It doesn't matter, as the only infrastructure available for refining fissile isotopes is on Earth. Even if you found appropriate ores directly adjacent to the reactor site, they would still have to be shipped back to Earth to turn them into reactor fuel.
You need fully mature steel, aluminum, and electronics industries on Mars before you can think about UF6 centrifuges. The rocket equation just murders any idea anyone might have about shipping any kind of factory-in-a-box to any other rock in the Solar system--except one that takes in the local regolith and produces a copy of itself, or a similar factory-in-a-box with a different combination of inputs and outputs.

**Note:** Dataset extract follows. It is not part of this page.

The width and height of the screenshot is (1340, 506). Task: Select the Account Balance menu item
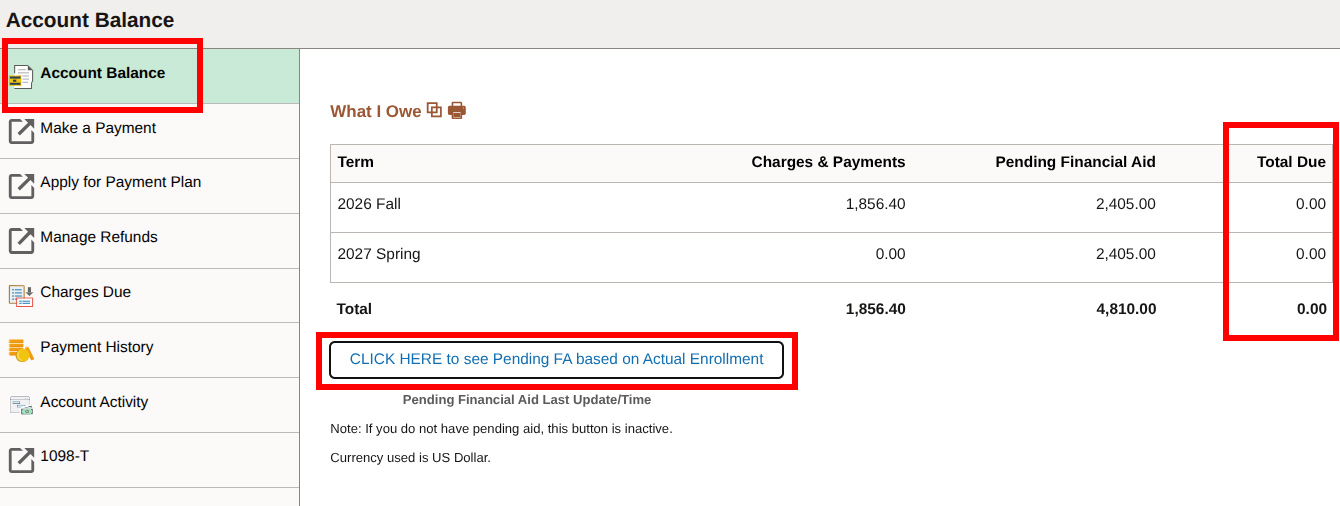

You're trying to jump right from putting the ore in at one end, and getting reactor fuel out at the other, but you apparently need at least a North Korea-sized economy inside the black box to do that, and Mars currently has an economy smaller than Sealand. There are no humans on Mars, and the robots currently there don't mine or farm anything in excess of their own immediate needs.

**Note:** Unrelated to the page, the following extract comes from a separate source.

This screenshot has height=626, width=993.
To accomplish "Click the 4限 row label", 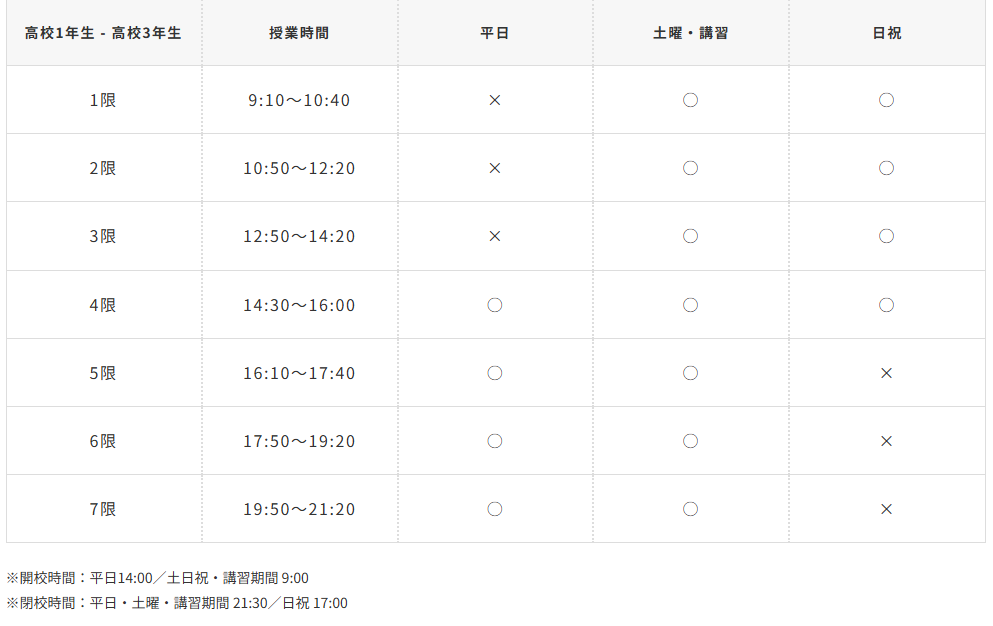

NASA's Kilopower uses sodium coolant, so it's a fast reactor and gets much more energy out of its fuel. It needs enough U235 to kick off the reaction but after that it will fission the U238 as well.
Burnup could still be limited due to fission products poisoning the reaction.

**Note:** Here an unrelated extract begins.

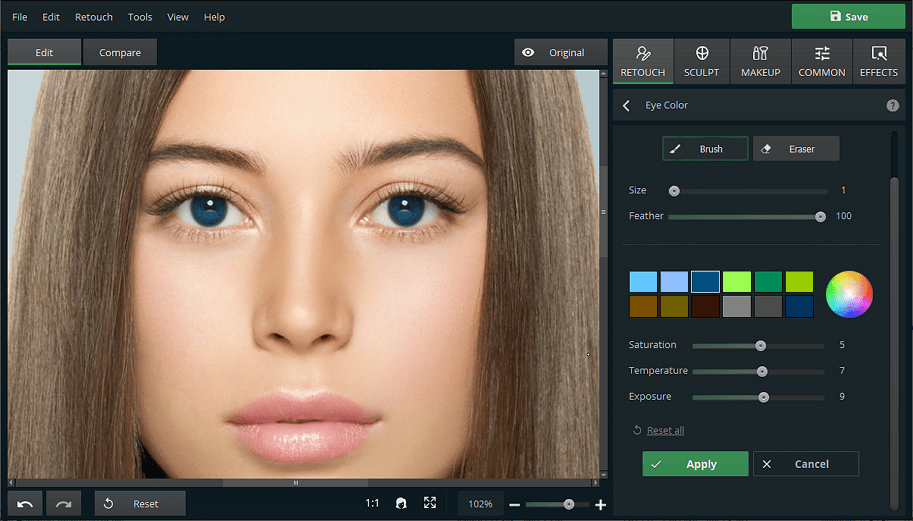Click the fit-to-screen expand icon
The height and width of the screenshot is (521, 913).
(x=430, y=504)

I'm pretty sure that conventional reactor split around as much fuel as the U-235 content.
For conventional reactors it is around 3% and you are left with around 3% fission products.
Natural uranium has around 0.7% U-235. But I0m pretty sure that you would enrich the uranium befor you send it to mars. The 16TJ/kg is for enriched uranium with 20% U-235 content.
Anyway, energy density of nuclear fuel is extremly high. Even if you pay 10000 USD/kg for the transport of fuel to mars, you'd pay around 1 cent/kwh for the transport.